McCutcheon's Wheel of Life
WHEEL OF LIFE
A compelling American songwriter celebrated in Holland for years, Boris McCutcheon is, in the States, an undiscovered talent in the footsteps of John Prine, Steve Earle, Lyle Lovett, Bruce Springsteen, Bob Dylan, Neil Young, Guy Clark, and Elvis Costello. He is a songwriter with an offbeat and often dark sense of life, death, and love. But because he’s a Romantic writer, many of McCutcheon’ songs believe that goodness will win out in the end. The land will shelter us and we will shelter the land, we will be lost and found in the wild woods, we will dream of demons and angels, and we will finally fall in love.
Boris’ songs are not always narrative in structure. Sometimes stories are just broached, teased out, allowed to develop slowly. Sometimes there are only images and moods, cryptically available. Boris’ dense pictures and hard-to-decipher metaphors ask a lot of the thinking listener. But it is clear that this is exactly what his fans like about him. Boris is a puzzle to be solved. In fact, it’s a deal between artist and audience. He really does want the listeners to enter his world; he wants to welcome in the good folks who take the trouble to travel down a really rough road – as he sings in “Bad Road, Good People”.

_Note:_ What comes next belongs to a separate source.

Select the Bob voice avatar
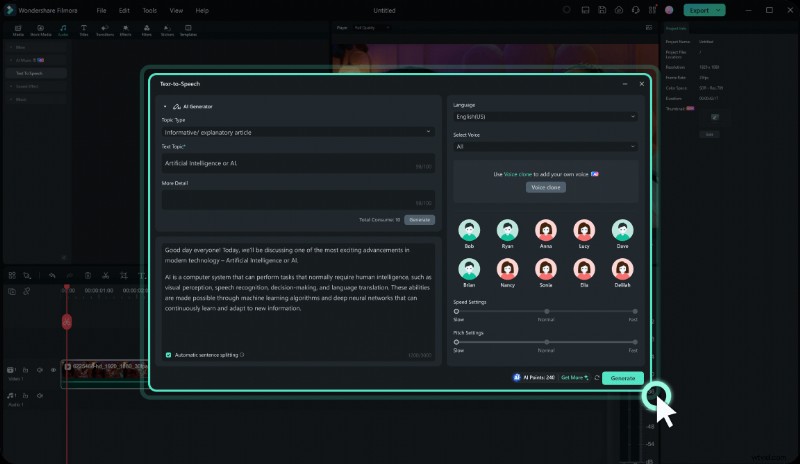point(469,231)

As a giant reward for figuring out his writing, Boris gives up some joyous, fast, dancing country rock tunes along with his mid-tempo ballads and folk songs. These quirky songs depict hippie softball games, spring plowing with boxsprings, volcanic winds in the high desert, a dropped set of keys down a city sewer, 7-foot mullein plants, pirates coming ashore for gold, the art of chopping wood on a Cape Cod island, the long road home to a welcoming family. The music is superlative, and nothing is held back.
Boris has an unusual gift. His art is “outsider” art. But his art derives from a tradition of deeply rooted American-grown music. This paradox delivers beautiful, strong music.
He fills you with a feeling for simpler days -- when people could live off the land by the phases of the moon, find spiritual solace in the mountain’s Ponderosa Pines or the sands of deserted beaches, and make connections away from the frenetic main stream of contemporary life.
Try these songs on for size. They make you dance and sing. They help you live right. They bring you home.